En quoi le digital farming est-il un élément stratégique dans le développement des agricultures africaines? Le digital farming, l’agriculture numérique, l’agritech… Ces concepts sont révolutionnaires pour le secteur agricole, particulièrement en Afrique. Il s’agit d’appliquer des technologies numériques pour optimiser l’ensemble des processus, depuis la gestion des sols jusqu’à la commercialisation des récoltes et la réduction des pertes après récolte. L’approche digitale permet d’intégrer les questions liées au stockage, au traitement, à la transformation et à la distribution des produits agricoles.
Et aussi de maîtriser au mieux les conditions climatiques changeantes. Le modèle digital permet enfin d’attirer les jeunes Africains vers les métiers de l’agriculture. Ces vocations sont nécessaires. Des discussions en cours avec des acteurs locaux et globaux portent sur le développement de la Digital Farming School dans d’autres pays du continent.
La Côte d’Ivoire doit faire face à d’importants enjeux en matière de changement climatique et de développement durable. Que peut apporter OCP sur ce front?

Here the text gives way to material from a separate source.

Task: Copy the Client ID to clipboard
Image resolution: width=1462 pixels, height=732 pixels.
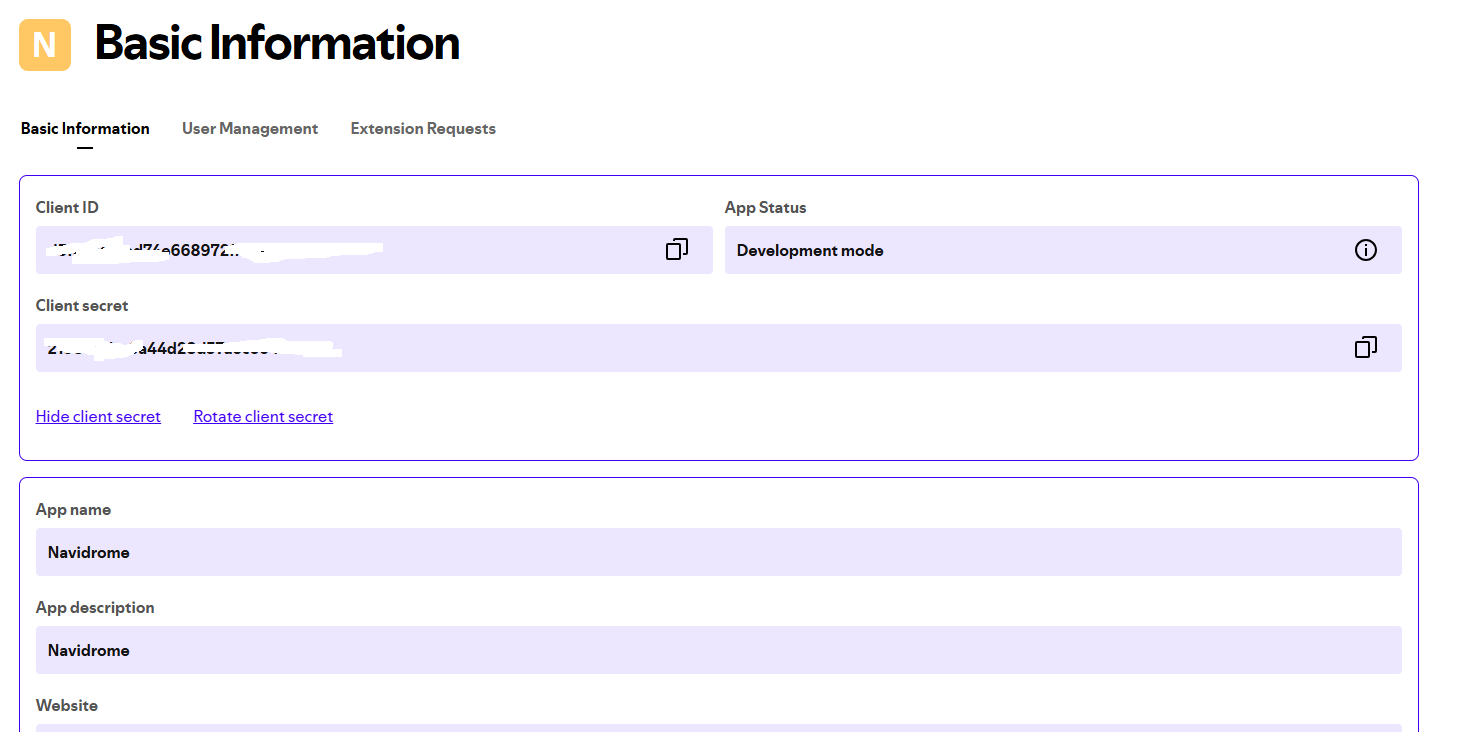Action: pyautogui.click(x=677, y=250)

Nous agissons là où nous avons une expertise et une expérience. L’un des plus grands défis pour l’agriculture durable en Afrique reste la dégradation des sols. OCP Africa a adopté une approche intégrée basée sur la cartographie des terres agricoles et le développement de formules spécifiques d’intrants pour chaque région. En Côte d’Ivoire, nous avons cartographié 2,5 millions d’hectares, permettant de développer 23 formules spécifiques pour la culture du cacao. Dans cette bataille, la technologie est un allié indispensable. À titre d’exemple, OCP Africa développe l’utilisation du GIS, le Geospatial Information System, en partenariat avec des équipes de recherche de l’Université Mohammed VI Polytechnique (UM6P) et du Massachusetts Institute of Technology (MIT). Le GIS se positionne comme un outil essentiel dans le suivi des cultures en Afrique. Cet outil permet d’ores et déjà de produire des cartes agricoles reconnaissant les parcelles et les cultures, de suivre leur croissance, de détecter les maladies, de prédire et d’estimer les rendements. Ces données précieuses facilitent les actions, préventives ou correctives, à entreprendre par tous les acteurs concernés, depuis les petits fermiers jusqu’aux autorités compétentes, en passant par tous les partenaires.